• **Aim of the exercise**
Using the records below, write out again exactly the lines that begin at the line containing "Instruction: Click the AV-DC aircraft target" and end at the line containing "You are a computer-use agent. The", and no other lines.

------------------------------------------------

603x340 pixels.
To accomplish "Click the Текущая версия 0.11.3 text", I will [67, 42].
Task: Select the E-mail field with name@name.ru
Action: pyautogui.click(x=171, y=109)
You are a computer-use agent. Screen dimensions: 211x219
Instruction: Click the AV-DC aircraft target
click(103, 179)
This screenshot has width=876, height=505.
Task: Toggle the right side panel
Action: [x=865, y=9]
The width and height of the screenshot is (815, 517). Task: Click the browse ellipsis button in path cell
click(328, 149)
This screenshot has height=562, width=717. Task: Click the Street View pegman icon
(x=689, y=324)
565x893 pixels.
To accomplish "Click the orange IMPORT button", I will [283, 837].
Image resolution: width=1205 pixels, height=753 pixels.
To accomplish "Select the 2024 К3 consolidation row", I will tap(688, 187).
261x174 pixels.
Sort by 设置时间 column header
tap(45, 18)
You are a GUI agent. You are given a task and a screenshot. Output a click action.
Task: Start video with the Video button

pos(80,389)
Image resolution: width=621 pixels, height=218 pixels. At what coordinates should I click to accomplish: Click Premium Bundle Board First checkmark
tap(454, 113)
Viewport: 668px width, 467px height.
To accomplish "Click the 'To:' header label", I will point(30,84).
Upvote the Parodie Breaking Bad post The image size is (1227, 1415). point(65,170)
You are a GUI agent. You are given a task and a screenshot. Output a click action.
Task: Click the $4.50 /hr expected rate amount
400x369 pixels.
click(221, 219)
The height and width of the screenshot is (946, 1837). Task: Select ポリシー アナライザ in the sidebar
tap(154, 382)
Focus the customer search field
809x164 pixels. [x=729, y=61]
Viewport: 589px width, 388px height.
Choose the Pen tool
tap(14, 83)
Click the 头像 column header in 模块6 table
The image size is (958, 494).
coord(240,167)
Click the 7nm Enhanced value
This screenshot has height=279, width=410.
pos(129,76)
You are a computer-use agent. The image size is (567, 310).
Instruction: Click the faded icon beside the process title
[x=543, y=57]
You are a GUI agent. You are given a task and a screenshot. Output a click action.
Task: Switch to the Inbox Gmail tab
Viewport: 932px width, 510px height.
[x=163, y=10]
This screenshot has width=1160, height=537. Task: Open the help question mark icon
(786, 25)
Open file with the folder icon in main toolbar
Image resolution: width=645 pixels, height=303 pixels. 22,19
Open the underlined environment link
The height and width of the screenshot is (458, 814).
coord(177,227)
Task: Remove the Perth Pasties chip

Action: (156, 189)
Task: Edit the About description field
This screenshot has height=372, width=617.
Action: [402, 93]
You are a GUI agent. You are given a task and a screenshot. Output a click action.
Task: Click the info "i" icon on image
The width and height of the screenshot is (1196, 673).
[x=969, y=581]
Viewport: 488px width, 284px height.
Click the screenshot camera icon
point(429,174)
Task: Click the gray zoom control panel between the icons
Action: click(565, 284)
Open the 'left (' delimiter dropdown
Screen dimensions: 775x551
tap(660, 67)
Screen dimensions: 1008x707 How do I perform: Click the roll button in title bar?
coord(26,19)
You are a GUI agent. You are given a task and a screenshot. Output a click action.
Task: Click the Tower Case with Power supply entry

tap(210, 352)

------------------------------------------------

• **Task answer**
Instruction: Click the AV-DC aircraft target
click(103, 179)
This screenshot has width=876, height=505.
Task: Toggle the right side panel
Action: [x=865, y=9]
The width and height of the screenshot is (815, 517). Task: Click the browse ellipsis button in path cell
click(328, 149)
This screenshot has height=562, width=717. Task: Click the Street View pegman icon
(x=689, y=324)
565x893 pixels.
To accomplish "Click the orange IMPORT button", I will [283, 837].
Image resolution: width=1205 pixels, height=753 pixels.
To accomplish "Select the 2024 К3 consolidation row", I will tap(688, 187).
261x174 pixels.
Sort by 设置时间 column header
tap(45, 18)
You are a GUI agent. You are given a task and a screenshot. Output a click action.
Task: Start video with the Video button

pos(80,389)
Image resolution: width=621 pixels, height=218 pixels. At what coordinates should I click to accomplish: Click Premium Bundle Board First checkmark
tap(454, 113)
Viewport: 668px width, 467px height.
To accomplish "Click the 'To:' header label", I will point(30,84).
Upvote the Parodie Breaking Bad post The image size is (1227, 1415). point(65,170)
You are a GUI agent. You are given a task and a screenshot. Output a click action.
Task: Click the $4.50 /hr expected rate amount
400x369 pixels.
click(221, 219)
The height and width of the screenshot is (946, 1837). Task: Select ポリシー アナライザ in the sidebar
tap(154, 382)
Focus the customer search field
809x164 pixels. [x=729, y=61]
Viewport: 589px width, 388px height.
Choose the Pen tool
tap(14, 83)
Click the 头像 column header in 模块6 table
The image size is (958, 494).
coord(240,167)
Click the 7nm Enhanced value
This screenshot has height=279, width=410.
pos(129,76)
You are a computer-use agent. The image size is (567, 310).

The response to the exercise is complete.